About 10,000 years ago, a weedy grass growing in Mexico possessed of a strange trait known as a “jumping gene” transformed itself into a larger and more useful grass—the cereal grass that we would come to know as maize and then corn. Nurtured by early farmers in the Oaxaca region, this grain would transform the Americas even before First Contact. After First Contact, it would span the globe, with mixed results, but for newcomers in North America, it expanded its influence from rescuing a few early settlers to creating the Midwest and building the world we know. Today, it is more important than ever. As Margaret Visser noted in her classic work Much Depends on Dinner, “Without corn, North America—and most particularly modern, technological North America—is inconceivable.” However, corn and the people who raise it also face some challenges.

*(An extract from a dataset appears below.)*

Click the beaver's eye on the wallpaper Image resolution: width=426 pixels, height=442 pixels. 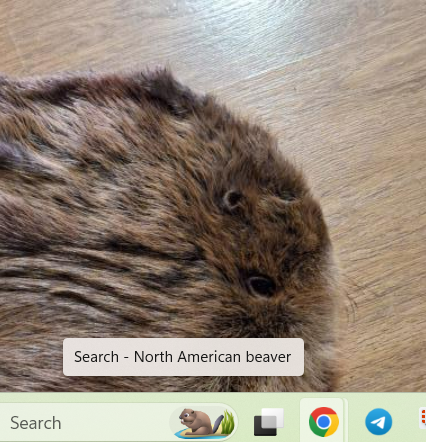tap(261, 286)
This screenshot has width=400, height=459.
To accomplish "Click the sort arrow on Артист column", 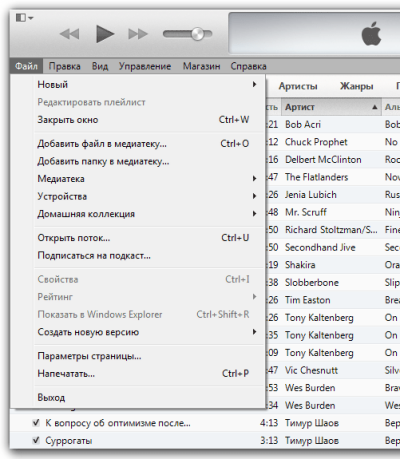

Cynthia Clampitt is a writer, speaker, and food historian. Clampitt has pursued her love of culture, history, and food in thirty-seven countries on six continents (so far), but has in recent years increasingly focused her studies on the American Midwest. She began writing about food history in 1996, and has been a member of Culinary Historians of Chicago since 1999. She is the author of Midwest Maize: How Corn Shaped the U.S. Heartland, published by the University of Illinois Press. She has written about more traditional history and geography for every major educational publisher in the U.S., including the Colonial Williamsburg Foundation and National Geographic Learning. In addition to Culinary Historians, Clampitt is a member of the Society of Women Geographers, the Agricultural History Society, the Association of Food Journalists, the Midwestern History Association, and the history section of the International Association of Culinary Professionals.